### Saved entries
┌──

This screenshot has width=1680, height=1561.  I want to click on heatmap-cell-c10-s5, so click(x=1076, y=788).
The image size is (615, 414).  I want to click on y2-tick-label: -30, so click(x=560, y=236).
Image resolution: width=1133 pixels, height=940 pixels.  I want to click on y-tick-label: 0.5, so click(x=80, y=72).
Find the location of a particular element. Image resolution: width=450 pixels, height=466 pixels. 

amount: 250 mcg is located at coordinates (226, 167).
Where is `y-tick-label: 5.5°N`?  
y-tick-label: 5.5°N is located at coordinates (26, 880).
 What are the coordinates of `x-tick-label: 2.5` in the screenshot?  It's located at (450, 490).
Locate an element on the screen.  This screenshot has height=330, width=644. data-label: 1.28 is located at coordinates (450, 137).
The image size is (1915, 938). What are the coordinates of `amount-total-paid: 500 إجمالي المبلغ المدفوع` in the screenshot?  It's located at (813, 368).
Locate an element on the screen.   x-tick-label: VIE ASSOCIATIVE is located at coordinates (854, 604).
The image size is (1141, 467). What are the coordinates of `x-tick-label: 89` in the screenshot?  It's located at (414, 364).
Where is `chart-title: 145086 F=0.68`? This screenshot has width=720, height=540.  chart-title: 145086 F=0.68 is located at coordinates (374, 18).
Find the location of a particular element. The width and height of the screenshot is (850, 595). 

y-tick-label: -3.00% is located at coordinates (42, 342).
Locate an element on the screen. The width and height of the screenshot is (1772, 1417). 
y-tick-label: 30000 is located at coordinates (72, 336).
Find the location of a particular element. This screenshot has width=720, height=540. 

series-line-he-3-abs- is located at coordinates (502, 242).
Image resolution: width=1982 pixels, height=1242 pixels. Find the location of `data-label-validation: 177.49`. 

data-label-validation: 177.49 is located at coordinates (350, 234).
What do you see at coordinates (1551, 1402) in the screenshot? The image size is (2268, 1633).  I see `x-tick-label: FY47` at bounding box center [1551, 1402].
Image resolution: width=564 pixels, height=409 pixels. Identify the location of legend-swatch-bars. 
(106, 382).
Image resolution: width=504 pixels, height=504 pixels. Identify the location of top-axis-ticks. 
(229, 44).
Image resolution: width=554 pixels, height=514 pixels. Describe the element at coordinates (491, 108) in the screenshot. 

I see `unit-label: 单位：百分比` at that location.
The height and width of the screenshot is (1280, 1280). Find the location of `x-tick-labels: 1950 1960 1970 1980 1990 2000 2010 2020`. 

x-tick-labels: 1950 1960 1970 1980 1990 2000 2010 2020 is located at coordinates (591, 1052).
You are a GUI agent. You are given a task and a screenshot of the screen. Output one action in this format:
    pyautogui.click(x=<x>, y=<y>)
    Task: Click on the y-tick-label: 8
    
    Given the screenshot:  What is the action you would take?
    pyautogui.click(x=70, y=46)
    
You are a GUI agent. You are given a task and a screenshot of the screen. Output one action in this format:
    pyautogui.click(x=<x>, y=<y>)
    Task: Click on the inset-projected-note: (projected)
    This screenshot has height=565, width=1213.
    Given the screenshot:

└──

### WHAT IS BEING ASKED
Turn every line of the records above into a JSON list of strings, one string per line, and omit the blank lines.

### YOUR RESPONSE
[
  "This screenshot has width=1680, height=1561.  I want to click on heatmap-cell-c10-s5, so click(x=1076, y=788).",
  "The image size is (615, 414).  I want to click on y2-tick-label: -30, so click(x=560, y=236).",
  "Image resolution: width=1133 pixels, height=940 pixels.  I want to click on y-tick-label: 0.5, so click(x=80, y=72).",
  "Find the location of a particular element. Image resolution: width=450 pixels, height=466 pixels. ",
  "amount: 250 mcg is located at coordinates (226, 167).",
  "Where is `y-tick-label: 5.5°N`?  ",
  "y-tick-label: 5.5°N is located at coordinates (26, 880).",
  " What are the coordinates of `x-tick-label: 2.5` in the screenshot?  It's located at (450, 490).",
  "Locate an element on the screen.  This screenshot has height=330, width=644. data-label: 1.28 is located at coordinates (450, 137).",
  "The image size is (1915, 938). What are the coordinates of `amount-total-paid: 500 إجمالي المبلغ المدفوع` in the screenshot?  It's located at (813, 368).",
  "Locate an element on the screen.   x-tick-label: VIE ASSOCIATIVE is located at coordinates (854, 604).",
  "The image size is (1141, 467). What are the coordinates of `x-tick-label: 89` in the screenshot?  It's located at (414, 364).",
  "Where is `chart-title: 145086 F=0.68`? This screenshot has width=720, height=540.  chart-title: 145086 F=0.68 is located at coordinates (374, 18).",
  "Find the location of a particular element. The width and height of the screenshot is (850, 595). ",
  "y-tick-label: -3.00% is located at coordinates (42, 342).",
  "Locate an element on the screen. The width and height of the screenshot is (1772, 1417). ",
  "y-tick-label: 30000 is located at coordinates (72, 336).",
  "Find the location of a particular element. This screenshot has width=720, height=540. ",
  "series-line-he-3-abs- is located at coordinates (502, 242).",
  "Image resolution: width=1982 pixels, height=1242 pixels. Find the location of `data-label-validation: 177.49`. ",
  "data-label-validation: 177.49 is located at coordinates (350, 234).",
  "What do you see at coordinates (1551, 1402) in the screenshot? The image size is (2268, 1633).  I see `x-tick-label: FY47` at bounding box center [1551, 1402].",
  "Image resolution: width=564 pixels, height=409 pixels. Identify the location of legend-swatch-bars. ",
  "(106, 382).",
  "Image resolution: width=504 pixels, height=504 pixels. Identify the location of top-axis-ticks. ",
  "(229, 44).",
  "Image resolution: width=554 pixels, height=514 pixels. Describe the element at coordinates (491, 108) in the screenshot. ",
  "I see `unit-label: 单位：百分比` at that location.",
  "The height and width of the screenshot is (1280, 1280). Find the location of `x-tick-labels: 1950 1960 1970 1980 1990 2000 2010 2020`. ",
  "x-tick-labels: 1950 1960 1970 1980 1990 2000 2010 2020 is located at coordinates (591, 1052).",
  "You are a GUI agent. You are given a task and a screenshot of the screen. Output one action in this format:",
  "    pyautogui.click(x=<x>, y=<y>)",
  "    Task: Click on the y-tick-label: 8",
  "    Given the screenshot:  What is the action you would take?",
  "    pyautogui.click(x=70, y=46)",
  "You are a GUI agent. You are given a task and a screenshot of the screen. Output one action in this format:",
  "    pyautogui.click(x=<x>, y=<y>)",
  "    Task: Click on the inset-projected-note: (projected)",
  "    This screenshot has height=565, width=1213.",
  "    Given the screenshot:"
]